◆ WHAT THE TASK REQUIRES
Copy out everything in the listing from the line containing "How do I perform: Click" down to the line containing "coord(17,106)", with both of those lines included.

◆ LISTED ENTRIES

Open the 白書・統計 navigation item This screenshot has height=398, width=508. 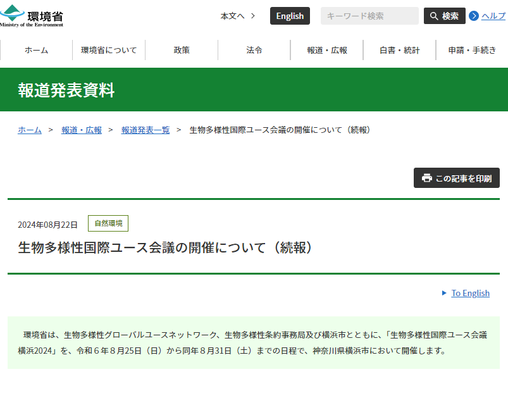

--

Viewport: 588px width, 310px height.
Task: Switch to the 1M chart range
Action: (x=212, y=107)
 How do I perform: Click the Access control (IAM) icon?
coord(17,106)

--

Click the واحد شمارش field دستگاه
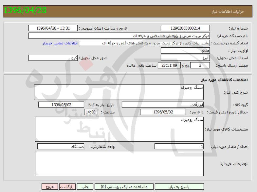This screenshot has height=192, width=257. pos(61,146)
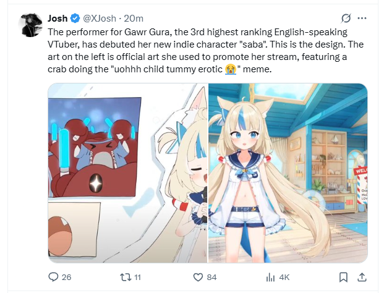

◆ THE RESPONSE
 How do I perform: Click the Access control (IAM) icon?
coord(17,106)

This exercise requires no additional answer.